3) L’ABDOMEN, quant à lui, chez les vertébrés, n’est protégé ni par une boîte, ni par une cage; c’est pourquoi, lorsque la loi, dans la tête, et la foi, dans le cœur, ne font pas leur travail, toutes les forces du ventre et du bas-ventre (appétits sexuels et matériels, donc de plaisir et de profit) se déchaînent, toutes les convoitises s’expriment tyranniquement.
Parce qu’il manque de foi (squelette intérieur), l’homme doit inventer des règlements, des lois, des structures –, sans lesquels il n’est qu’un mollusque, parce qu’il n’a pas intégré la loi–, mais qui finissent par l’étouffer.
Nous attendons donc l’avènement des « homme-vertébrés », plus sages et plus résistants, capables de traverser les épreuves inévitables en ce monde, protégés par une colonne vertébrale spirituelle, à moins que le laxisme et le conformisme ambiants, tels un acide corrosif, ne la dissolvent. Le risque est alors de se faire mollusque ou Tortue incapable de vaincre le Lièvre à la course.
L’homme est appelé à conquérir sa liberté, non comme un crustacé qui rêverait de se débarrasser de sa coquille semblable une prison, mais en consolidant peu à peu sa colonne vertébrale spirituelle afin de combiner le maximum de souplesse avec le maximum de fermeté. La liberté des vertébrés n’est-elle pas bien plus grande que celle des invertébrés ?
Mais lorsque le crâne est « fêlé », il n’empêche plus la pensée bouillonnante de s’évaporer. Par le scepticisme et l’incrédulité, le thorax semble être devenu une armure, un gilet pare-balles contre la peur, empêchant la foi de rayonner.

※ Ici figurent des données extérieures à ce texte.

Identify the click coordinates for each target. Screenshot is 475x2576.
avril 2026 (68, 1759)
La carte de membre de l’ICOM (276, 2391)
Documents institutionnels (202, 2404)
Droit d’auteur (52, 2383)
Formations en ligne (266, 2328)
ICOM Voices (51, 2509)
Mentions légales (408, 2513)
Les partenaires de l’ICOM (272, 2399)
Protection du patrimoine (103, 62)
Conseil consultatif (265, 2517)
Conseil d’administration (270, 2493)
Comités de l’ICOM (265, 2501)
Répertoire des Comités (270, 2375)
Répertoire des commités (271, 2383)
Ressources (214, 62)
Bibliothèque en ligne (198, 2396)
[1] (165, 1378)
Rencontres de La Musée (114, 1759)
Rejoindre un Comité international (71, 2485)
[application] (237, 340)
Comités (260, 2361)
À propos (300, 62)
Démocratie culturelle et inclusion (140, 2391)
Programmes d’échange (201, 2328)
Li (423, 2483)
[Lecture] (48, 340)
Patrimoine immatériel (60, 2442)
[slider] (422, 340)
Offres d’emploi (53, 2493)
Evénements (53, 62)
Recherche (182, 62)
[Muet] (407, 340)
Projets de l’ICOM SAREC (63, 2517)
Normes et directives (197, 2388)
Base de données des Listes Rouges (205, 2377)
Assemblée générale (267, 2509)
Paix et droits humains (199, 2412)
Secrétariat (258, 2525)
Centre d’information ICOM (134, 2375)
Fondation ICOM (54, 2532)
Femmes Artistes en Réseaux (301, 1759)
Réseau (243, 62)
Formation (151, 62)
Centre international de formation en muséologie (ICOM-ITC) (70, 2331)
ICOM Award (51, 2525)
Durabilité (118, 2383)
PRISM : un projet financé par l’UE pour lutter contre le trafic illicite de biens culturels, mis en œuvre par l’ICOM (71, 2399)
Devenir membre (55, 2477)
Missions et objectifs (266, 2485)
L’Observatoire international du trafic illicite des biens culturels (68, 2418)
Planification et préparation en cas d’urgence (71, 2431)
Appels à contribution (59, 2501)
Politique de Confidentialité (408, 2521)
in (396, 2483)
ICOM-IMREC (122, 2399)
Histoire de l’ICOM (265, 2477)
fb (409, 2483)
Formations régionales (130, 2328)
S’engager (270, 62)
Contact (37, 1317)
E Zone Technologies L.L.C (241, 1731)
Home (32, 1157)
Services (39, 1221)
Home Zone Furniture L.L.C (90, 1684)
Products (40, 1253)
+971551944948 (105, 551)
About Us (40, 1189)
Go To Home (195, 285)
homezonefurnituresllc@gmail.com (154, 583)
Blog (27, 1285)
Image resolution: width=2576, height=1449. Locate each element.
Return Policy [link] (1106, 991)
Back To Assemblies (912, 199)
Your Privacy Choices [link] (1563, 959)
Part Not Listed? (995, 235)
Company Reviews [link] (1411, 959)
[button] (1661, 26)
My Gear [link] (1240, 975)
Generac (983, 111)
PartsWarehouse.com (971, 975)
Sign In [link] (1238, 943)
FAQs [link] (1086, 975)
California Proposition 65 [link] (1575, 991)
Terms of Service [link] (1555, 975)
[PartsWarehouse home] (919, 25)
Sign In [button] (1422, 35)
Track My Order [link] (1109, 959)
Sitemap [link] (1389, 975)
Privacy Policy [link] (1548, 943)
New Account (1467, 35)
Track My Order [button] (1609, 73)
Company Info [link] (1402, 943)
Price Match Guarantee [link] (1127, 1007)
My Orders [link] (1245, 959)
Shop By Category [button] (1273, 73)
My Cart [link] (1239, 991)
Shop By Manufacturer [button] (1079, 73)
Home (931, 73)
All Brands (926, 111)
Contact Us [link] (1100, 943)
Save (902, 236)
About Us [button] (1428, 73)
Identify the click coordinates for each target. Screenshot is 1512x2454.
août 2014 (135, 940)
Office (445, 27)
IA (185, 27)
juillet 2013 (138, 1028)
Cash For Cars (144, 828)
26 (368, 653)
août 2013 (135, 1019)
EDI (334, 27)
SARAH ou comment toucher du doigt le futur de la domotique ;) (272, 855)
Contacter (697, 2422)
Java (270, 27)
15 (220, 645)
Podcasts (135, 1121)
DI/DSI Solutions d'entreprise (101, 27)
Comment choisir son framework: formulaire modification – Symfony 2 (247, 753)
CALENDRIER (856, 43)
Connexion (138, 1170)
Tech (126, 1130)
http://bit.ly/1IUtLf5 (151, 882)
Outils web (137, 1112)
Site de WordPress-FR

Alors, seuls le VENTRE et le BAS-VENTRE (relâchement de tous les sphincters), qui ne sont protégés par aucun bouclier naturel, imposent leurs exigences démesurées et rendent nécessaires des sanctions et des représailles de la part de la nature et de la société.
Tant qu’il n’est pas assez mûr, assez adulte, l’homme est soumis à son milieu naturel, à son milieu familial, social, professionnel, d’abord comme un mollusque, puis comme un crustacé, et parfois cette soumission ne contredit pas ses intérêts personnels.
Dans une deuxième étape, il commence à acquérir une certaine puissance, sur les choses, sur les autres ; le danger qui surgit ici est celui d’abuser de cette puissance, qui d’ailleurs finit, tôt ou tard, par se retourner contre lui : on récolte ce qu’on a semé. Tourner la loi à son profit n’est pas illégitime, à condition que ce profit ne soit pas à court terme seulement et ne soit pas nuisible aux autres.
Mais tant que la loi morale lui semble s’imposer de l’extérieur, il ne l’a pas encore comprise : ne lui faut-il pas accomplir àl’intérieur de lui-même ce que la nature accomplit àl’extérieur, dans la diversité des espèces ?
CONCLUSION
L’évolution spirituelle de la personne rencontre donc des analogies parmi les êtres vivants typiques. Mais voilà… l’humour divin nous révèle des espèces qui font éclater nos classifications. C’est le cas avec la découverte des « éponges de verre ».

Fig. 1. Oopsacas minuta (Crédit J.-G. Harmelin).
En effet, par définition, les éponges font partie des mollusques. Or les éponges de verre ont un vrai squelette intérieur, articulé, à la fois souple et solide, bien plus solide (à leur échelle) que les arcs-boutants de nos cathédrales et nos charpentes ajourées ultramodernes.

Fig. 2. Oopsacas minuta (détail) (Crédit J. Vacelet)
Cette armature dont leur nature dote certaines éponges est analogue au système squelette-muscles que l’on observe chez les grands vertébrés, une armature dont les « vertébrés-humains » commencent à s’inspirer dans leurs inventions techniques et architecturales : un beau cas de bio-mimétisme.

Fig. 3. Hexactinellida (cliché Alamy Ltd)
Car la perfection est là dès la Création, ellen’est pas l’aboutissement du hasard darwinien à travers une longue suite de millénaires. Mais la liberté accordée à l’homme lui permet de progresser ou de régresser. En contemplant les êtres vivants avec leurs types gradués, l’homme est appelé à s’élever, à s’affiner en passant du mollusque au vertébré, bref à s’accomplir spirituellement.
1 Enseignante en philosophie.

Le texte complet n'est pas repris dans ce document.